*Exercise details*. Go to the line that contains "You are a computer-use agent. This". Restate that line and each one after it exactly, through the end of the records, without pictures.
---------------
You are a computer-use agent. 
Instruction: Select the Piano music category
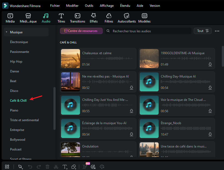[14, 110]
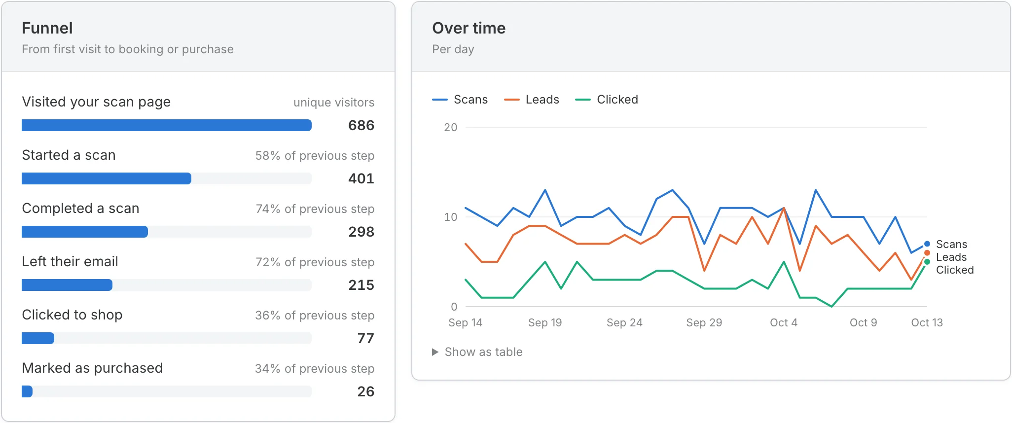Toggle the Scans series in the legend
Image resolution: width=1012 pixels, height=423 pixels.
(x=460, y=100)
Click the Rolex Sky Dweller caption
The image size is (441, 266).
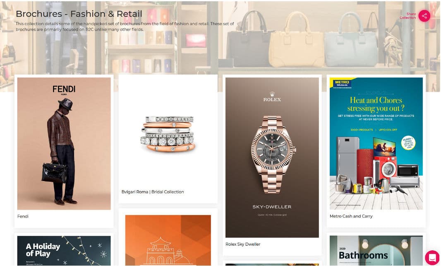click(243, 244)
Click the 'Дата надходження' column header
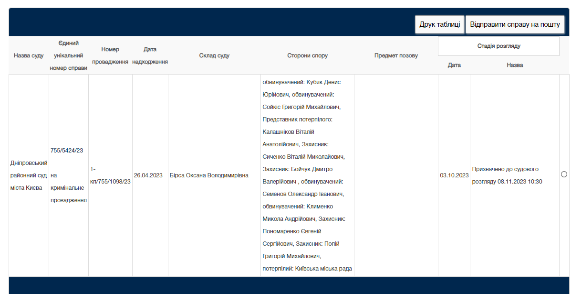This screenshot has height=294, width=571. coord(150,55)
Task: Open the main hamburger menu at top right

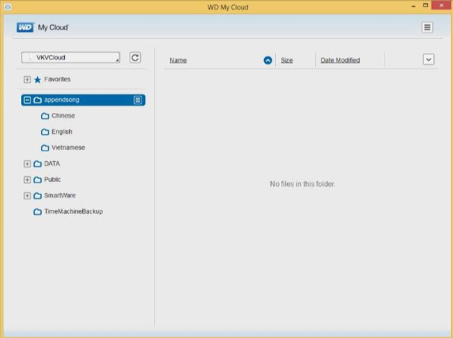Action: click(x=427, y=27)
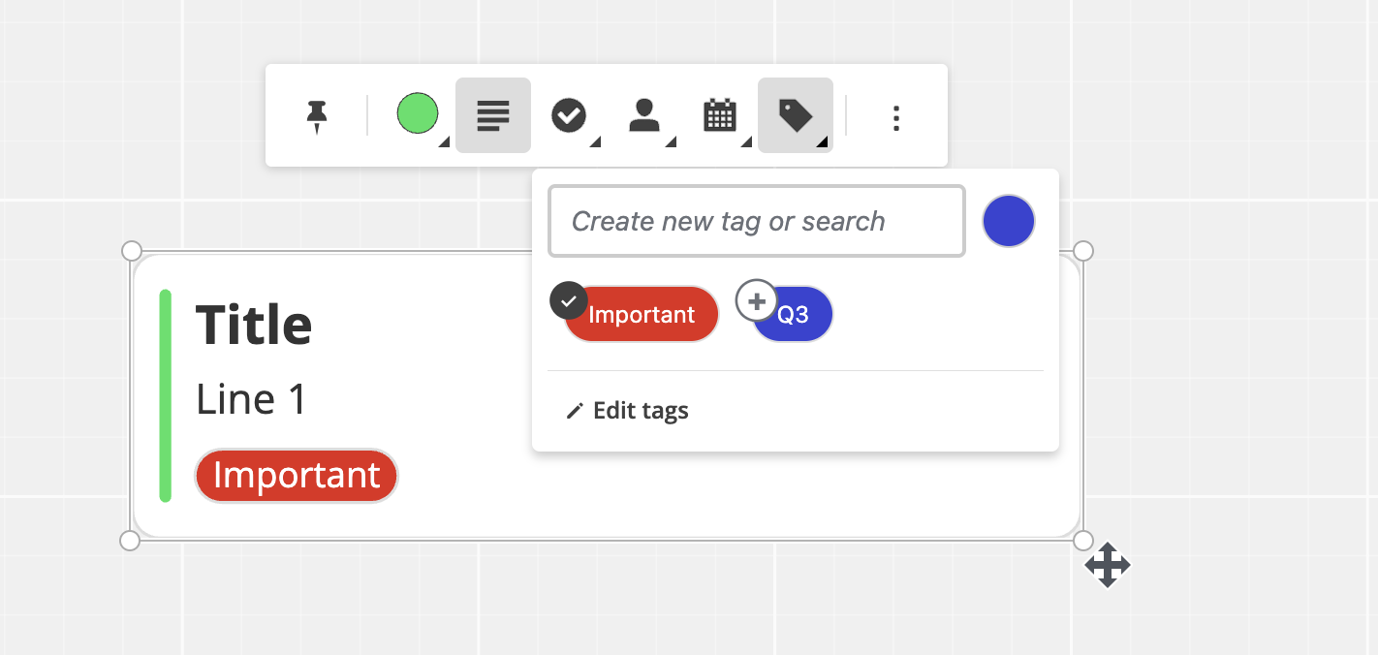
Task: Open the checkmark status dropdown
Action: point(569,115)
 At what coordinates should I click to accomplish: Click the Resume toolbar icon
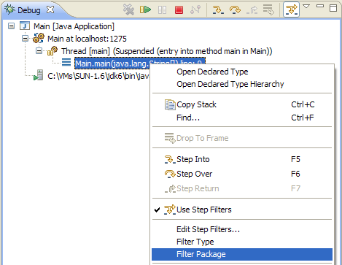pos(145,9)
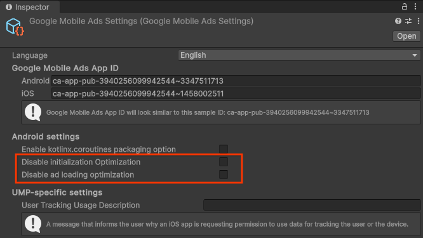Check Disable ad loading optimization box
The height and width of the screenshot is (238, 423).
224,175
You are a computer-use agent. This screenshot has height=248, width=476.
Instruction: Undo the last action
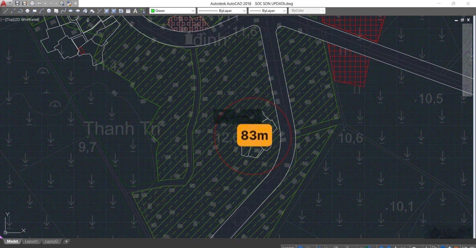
---------------
*Response*.
You are a computer-use agent. This screenshot has height=248, width=476.
Instruction: Undo the last action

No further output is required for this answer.